One circumstance where the health of the overall system may be of concern due to multi-pump interaction is in the case of excessive, prolonged, or cumulative vibrations reverberating through the lines. For example, with a variety of pumps utilized, it is unlikely that all of the pumps will continuously pump in sync with one another. Nevertheless, from time to time, multiple pumps of the system may randomly come into phase or sync with one another as they pump. When this occurs, the inherent vibrations from pumping are cumulatively felt by the system, often in dramatic fashion.
More specifically, for any given pump, the plunger reciprocates in a sinusoidal fashion as described above. That is, while a mean flow may be obtained from each pump, the reality is that at any given moment, the pump flow rate follows a sinusoidal curve in terms of position over time. Thus, the above described vibration is seen at each pump during operation. Once more, when the vibration from several pumps come into harmony with one another, the degree of vibration may damage the system. By way of specific example, this damage may include harm to valves, the manifold or the rupturing of an exposed line often at an elbow or at some other natural weakpoint.
Rupturing of a line in particular may be catastrophic to operations. For example, recalling that the extremely high flow rate and pressures involved, this may present itself as an explosion-like event at the oilfield. Thus, operator safety may be of greatest concern. Once more, in addition to repair and/or replacement cost of the ruptured line, there is a high probability that other adjacent high dollar equipment would also be subject to damage and also require repair and/or replacement. Further, regardless the extent of the damage, there will be a need to shut down all operations at the wellsite for damage assessment and remediation of the system before operations may resume. Ultimately, even in fortunate circumstances where operator injury is avoided, there will still be potentially hundreds of thousands of dollars of capital and time lost due the vibration-induced system damage.

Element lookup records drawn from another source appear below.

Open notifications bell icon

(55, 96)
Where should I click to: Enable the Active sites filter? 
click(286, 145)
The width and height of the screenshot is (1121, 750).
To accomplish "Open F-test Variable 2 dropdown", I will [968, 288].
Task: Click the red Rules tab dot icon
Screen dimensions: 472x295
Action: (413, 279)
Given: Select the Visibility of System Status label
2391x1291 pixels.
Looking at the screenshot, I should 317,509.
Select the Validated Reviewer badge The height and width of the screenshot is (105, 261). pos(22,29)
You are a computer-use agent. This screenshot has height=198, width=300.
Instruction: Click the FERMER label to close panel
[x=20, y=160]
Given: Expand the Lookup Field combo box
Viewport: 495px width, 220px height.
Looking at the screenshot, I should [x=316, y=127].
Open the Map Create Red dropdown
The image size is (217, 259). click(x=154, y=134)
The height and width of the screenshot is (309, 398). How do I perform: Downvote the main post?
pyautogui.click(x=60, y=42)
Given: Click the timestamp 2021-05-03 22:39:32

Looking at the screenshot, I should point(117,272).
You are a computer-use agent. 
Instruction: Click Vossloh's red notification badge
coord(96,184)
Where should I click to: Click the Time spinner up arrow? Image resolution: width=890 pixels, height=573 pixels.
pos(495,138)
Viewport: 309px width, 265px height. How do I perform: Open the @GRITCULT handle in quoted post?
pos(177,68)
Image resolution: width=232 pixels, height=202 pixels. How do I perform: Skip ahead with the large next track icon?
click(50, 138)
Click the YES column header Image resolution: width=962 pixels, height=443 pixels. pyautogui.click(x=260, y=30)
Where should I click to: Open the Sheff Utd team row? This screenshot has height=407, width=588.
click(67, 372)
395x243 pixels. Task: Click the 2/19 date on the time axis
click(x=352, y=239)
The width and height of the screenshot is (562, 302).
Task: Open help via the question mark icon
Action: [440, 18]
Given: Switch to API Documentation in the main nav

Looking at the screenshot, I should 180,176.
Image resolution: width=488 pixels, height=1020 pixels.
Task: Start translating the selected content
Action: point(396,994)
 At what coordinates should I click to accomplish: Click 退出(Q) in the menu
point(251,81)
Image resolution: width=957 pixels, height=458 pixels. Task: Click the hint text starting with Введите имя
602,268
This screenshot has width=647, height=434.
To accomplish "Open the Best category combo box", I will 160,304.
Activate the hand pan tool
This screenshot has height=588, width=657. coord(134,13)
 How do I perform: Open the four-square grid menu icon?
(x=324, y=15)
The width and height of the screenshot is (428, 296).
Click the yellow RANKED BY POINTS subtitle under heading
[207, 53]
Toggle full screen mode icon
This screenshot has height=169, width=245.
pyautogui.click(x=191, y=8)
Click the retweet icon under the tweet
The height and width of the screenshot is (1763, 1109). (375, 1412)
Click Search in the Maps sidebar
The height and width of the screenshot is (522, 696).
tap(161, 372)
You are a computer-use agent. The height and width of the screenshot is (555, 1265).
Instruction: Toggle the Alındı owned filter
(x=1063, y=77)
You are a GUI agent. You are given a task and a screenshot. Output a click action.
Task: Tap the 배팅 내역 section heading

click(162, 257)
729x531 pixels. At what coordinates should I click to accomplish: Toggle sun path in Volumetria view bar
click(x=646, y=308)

In an effort to avoid vibration-induced system damage as a result of multiple pumps coming into sync with one another, efforts may be undertaken to ensure that all pumps are kept out of sync with each other. Specifically, in theory, each pump may be extensively monitored and controlled to help avoid synchronization or constructive interference at various locations along the manifold. For example, sensors at each pump may be employed along with real-time controls for continuously monitoring and adjusting the phase of each pump to ensure that multiple pumps are never allowed to come into sync with one another, as manifested by measuring the peak-to-peak pressure pulsation or vibration amplitude at various locations along the manifold.
Unfortunately, simultaneously monitoring and controlling 10 to 20 pumps at the oilfield in this manner is not generally a practical endeavor. That is, as noted above, each pump is a massive piece of equipment reciprocating at a very high rate of speed. Thus, the ability to not only manually precisely adjust the timing of each pump in real-time, but to also do so on the fly based on the phase of each and every other pump quickly becomes a largely impractical endeavor. Therefore, as a practical matter, operators are generally left manually monitoring piping and pumps for unduly high vibrations and taking control action, such as manually adjusting pump rates. However, given the manual nature of this particular undertaking, the avoidance of sudden catastrophic vibration damage is hardly assured.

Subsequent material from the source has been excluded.